In Florida, where I used to live, and here in California, the the Department of Children and Families also oversees the welfare of the elderly. Rather than focus on the disability aspect, you're more likely to get assistance for her if you focus on that aspect. You will end up benefitting from some of that, in addition to the fact that they will be able to hook you up with other services you may be entitled to.

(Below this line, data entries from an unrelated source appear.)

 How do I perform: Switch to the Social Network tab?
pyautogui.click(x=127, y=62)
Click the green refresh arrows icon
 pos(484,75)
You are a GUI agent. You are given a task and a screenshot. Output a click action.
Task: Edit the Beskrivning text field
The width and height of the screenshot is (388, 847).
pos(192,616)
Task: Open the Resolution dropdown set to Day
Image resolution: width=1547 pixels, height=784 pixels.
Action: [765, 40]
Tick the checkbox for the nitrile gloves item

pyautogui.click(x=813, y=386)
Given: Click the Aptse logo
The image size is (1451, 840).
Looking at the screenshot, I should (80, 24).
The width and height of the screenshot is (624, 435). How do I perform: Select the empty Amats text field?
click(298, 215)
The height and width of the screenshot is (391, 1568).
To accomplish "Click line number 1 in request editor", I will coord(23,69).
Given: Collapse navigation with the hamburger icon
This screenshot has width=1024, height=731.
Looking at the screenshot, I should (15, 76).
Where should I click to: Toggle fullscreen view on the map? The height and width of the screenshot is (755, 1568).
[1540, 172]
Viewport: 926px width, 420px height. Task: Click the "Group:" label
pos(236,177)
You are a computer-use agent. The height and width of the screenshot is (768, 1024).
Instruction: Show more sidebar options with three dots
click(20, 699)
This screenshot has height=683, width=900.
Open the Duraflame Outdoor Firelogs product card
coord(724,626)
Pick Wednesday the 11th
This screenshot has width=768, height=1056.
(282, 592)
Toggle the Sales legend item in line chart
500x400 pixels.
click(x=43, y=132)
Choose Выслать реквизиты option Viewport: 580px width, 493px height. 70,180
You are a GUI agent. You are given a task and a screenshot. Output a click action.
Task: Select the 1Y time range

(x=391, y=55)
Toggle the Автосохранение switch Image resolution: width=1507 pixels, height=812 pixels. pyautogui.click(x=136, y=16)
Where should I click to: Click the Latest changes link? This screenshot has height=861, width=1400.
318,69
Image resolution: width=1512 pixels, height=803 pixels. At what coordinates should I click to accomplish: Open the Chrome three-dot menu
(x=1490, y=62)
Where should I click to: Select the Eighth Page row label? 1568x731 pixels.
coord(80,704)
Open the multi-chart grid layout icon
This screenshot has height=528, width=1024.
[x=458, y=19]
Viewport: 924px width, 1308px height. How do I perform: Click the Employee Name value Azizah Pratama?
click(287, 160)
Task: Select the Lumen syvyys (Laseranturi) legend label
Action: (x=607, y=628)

I would then call the local vo-tech school and see if they have a job board where the student nurses check for work. I would also post an ad on Craigslist (make up a hotmail or google address so your "real" one doesn't get clogged up), describe the position, ask specific questions they must answer via email, and get at least three verifiable references. Post that the job pays $12/hr or whatever you can afford to pay. Require that they have their own car and cell phone.

In short, you must take control of your own life back. You have the brains and the means to do it. If you have people that can help you, ask them! But you must get this couple out of your life!!

Remind me again of your city so I can do some local checking around.

Hang in there :-)

xo
Ruth
Comment by NatureJunkie on April 6, 2009 at 11:27pm
Wow, Ruth, all of that makes a lot of sense. I've been looking back in on Kevin's blog to see if anyone had helpful advice for him, because I'm concerned for him but I had nothing helpful to offer (sorry, Kevin!). But all of that sounds very practical. Kevin, I think that along with Chig's advice to procure an advocate, Ruth's plan sounds pretty darn good.
Comment by photo2010 on April 7, 2009 at 4:30am
@Ruth..Thank you for all the great advice. I am taking in everyone's suggestions and considering a plan of action. xo

@NatureJunkie..Procuring an advocate who is effective is unfortunately not a simple matter. I have been working on this for a long time. Even attorneys who supposedly specialize in eldercare have been rude and dismissive to me. I greatly appreciate your concern. :)
Comment by Jim on April 8, 2009 at 5:02am
I, too, think Ruth's advice is worth following, especially the part about taking back control of your life. Best of luck, Kevin, and please keep us posted.